For much of modern Jewish history, the bond between Israel and the Jewish Diaspora was defined by a monumental shared project: The founding of a new state. What truly held us together was the collective work of recreating a Jewish home. It was the thrill of the impossible – building cities where there was once sand, reviving an ancient tongue, and creating a strong sovereign defense for a people who had long been defenseless.
For decades, this project was a powerful bridge. It connected Jews in New York, Miami, Los Angeles, and Chicago to a small country thousands of miles away. It helped explain why Israel mattered not only to Israelis but also to Jews everywhere.
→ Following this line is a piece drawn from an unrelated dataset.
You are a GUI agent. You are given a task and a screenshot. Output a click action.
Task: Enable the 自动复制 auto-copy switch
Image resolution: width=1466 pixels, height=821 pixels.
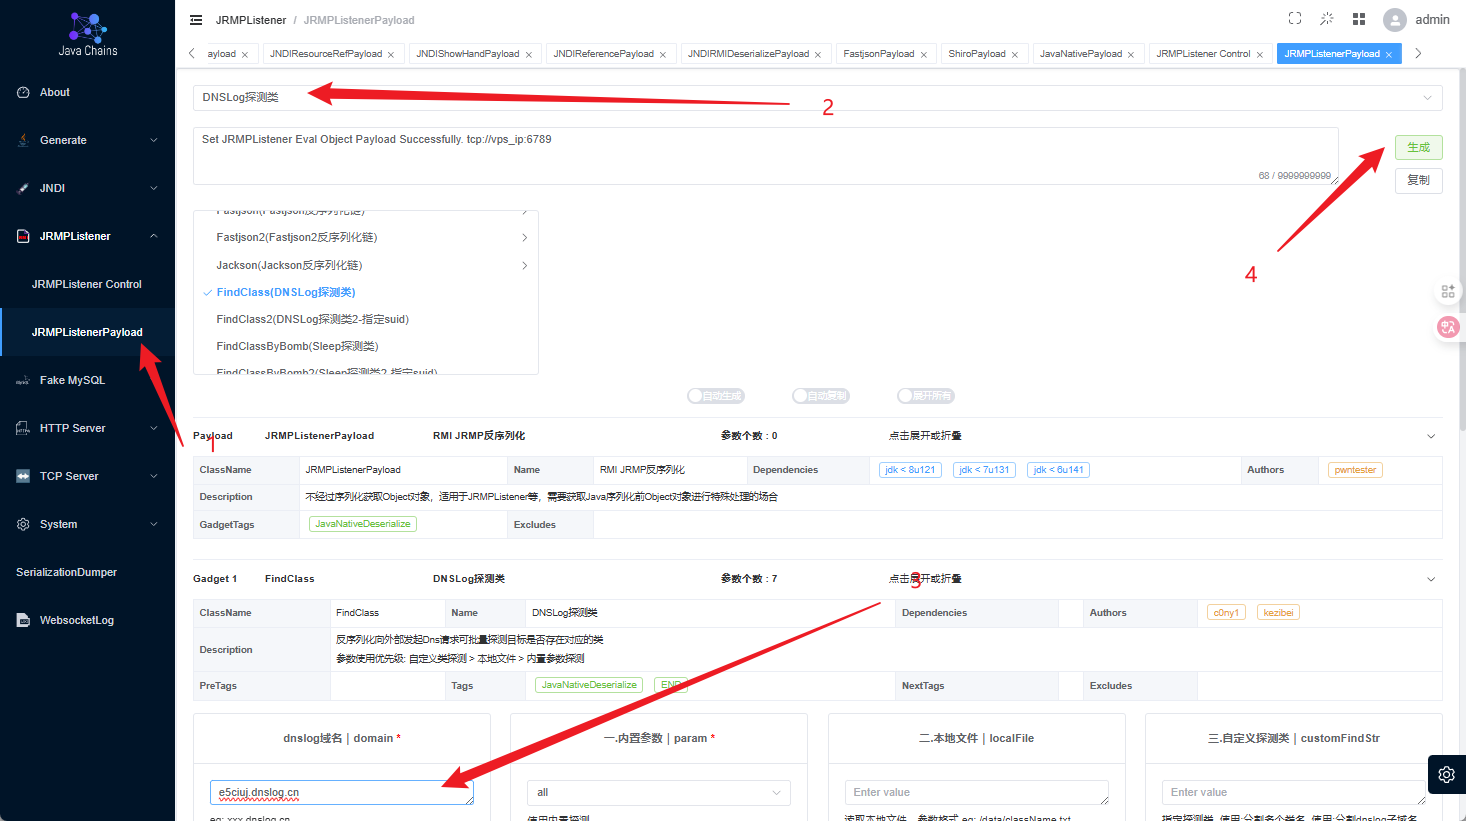point(820,396)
Today, we must face a new reality: A growing number of younger American Jews are coming of age further removed in time from Israel’s founding story, and further away from the inherent solidarity that shaped their parents’ and grandparents’ worlds. In parallel, the Israel that some of the younger generation see is sadly an Israel of war, division, political anger, hostile campuses, and a public discourse that reduces a complex geopolitical environment to banal slogans.
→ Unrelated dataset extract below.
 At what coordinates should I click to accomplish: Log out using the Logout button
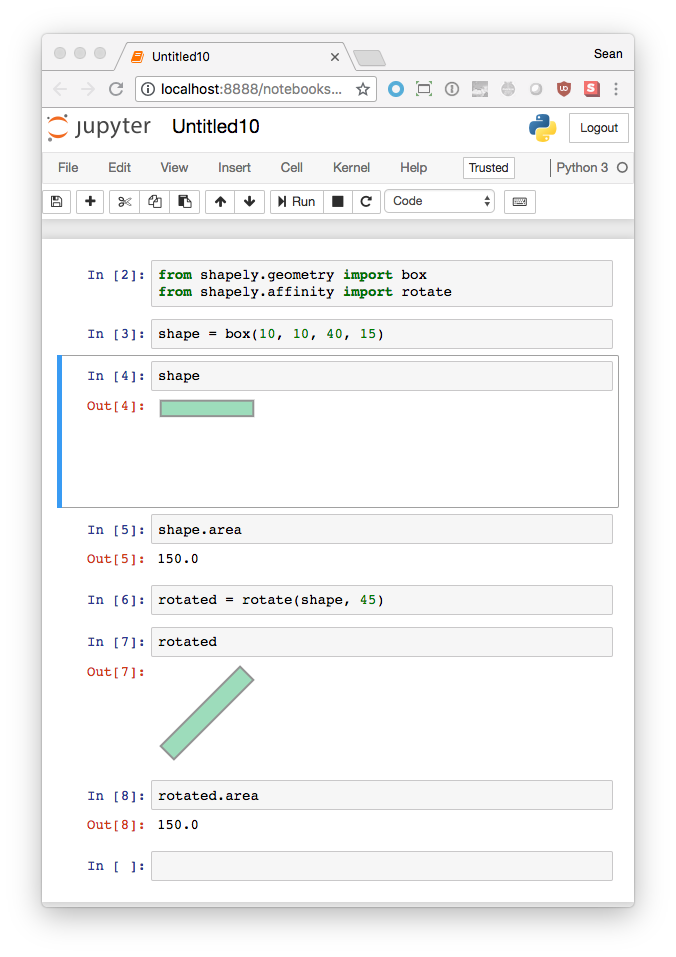[598, 128]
Some feel exhausted. Some feel distant. Some feel that the Israel they were raised to love has become harder to explain. This is not only a challenge for American Jewry. It is first and foremost a challenge for Israel.
We cannot expect the next generation to be bonded together by the echoes of the past. We must welcome them into the projects of the future.
In my recent remarks to American Jewish supporters in New York, I shared a lesson I learned from my mother. My parents were born in Mashhad, Iran, where Jews were forced to hide their identity and live as Muslim converts. They escaped to Israel in 1935, where they could finally live openly as Jews.
Throughout her life, my mother would ask me a simple but demanding question: “Your community is the most important thing. What have you done for it today?”. That question shaped my understanding of Jewish responsibility. It taught me that we Jews must look after one another.
But today, that question must also be asked on another level. What is Israel doing, at this moment of tectonic regional change and global uncertainty, to renew the strategic bond with the United States?
For decades, the US-Israel relationship was built around security, shared values, and a common understanding of the threats facing the democratic world. But now the future of this partnership must be anchored in mutual interests, shared vision, and the enduring friendship between our two peoples – Israel must show America not only why it needs support but also what it can contribute.
Israel brings technological creativity, battlefield-tested innovation, speed, resilience, and the ability to develop effective solutions under real pressure. These are not abstract strengths. They are national capabilities forged by necessity.
In a world shaped by artificial intelligence (AI), cyber threats, energy insecurity, defense technology, and life sciences, Israel can be not only America’s leading ally in the Middle East but one of its most vital partners in innovation.
The US, in turn, brings global vision, scale, infrastructure, capital, and world-leading research institutions. Together, these strengths can create something larger than either country can build alone: A technological partnership that strengthens Israel, strengthens America, and serves the democratic world.
This is the arena where the relationship with American Jewry finds new life. It is also where a deeper Jewish idea of Tikkun Olam - the responsibility to help repair the world – is a salient part of Israel’s modern mission.
When Israel is seen not as a country in need of defense but as one helping build a safer, more prosperous, and more innovative world, we will give the next generation a valid reason to engage. That engagement is rooted in shared purpose and excellence, not only in inherited memory. It shows that Israel is not merely a strategic ally but also a meaningful contributor to the future of the United States and the broader democratic world
This is why we are building MIND Israel’s Geo-Tech Center: To place technology at the heart of Israel’s national security and diplomacy, and to help create the next language of the US-Israel alliance. We are doing that through a dedicated technology Memorandum of Understanding (MoU) between the two countries, with a mutual governmental investment of at least $10 billion to sustain the technological superiority of the US and to position Israel as an indispensable strategic partner. We officially launched this MoU last week in DC, with the backing of senior officials from both governments.
The next bridge between Israel and American Jewry cannot be built only on memory. It must also be built on pride, purpose, and a joint vision of the future. Israel and American Jewry need each other close. But this closeness must be earned, renewed, and given meaning.
Now is the time to build that meaning together.
The author is the Chairman of MIND Israel. He is a leading Israeli businessman and philanthropist, who heads several major organizations, including Noy Fund and the Friends Association of four hospitals in Israel.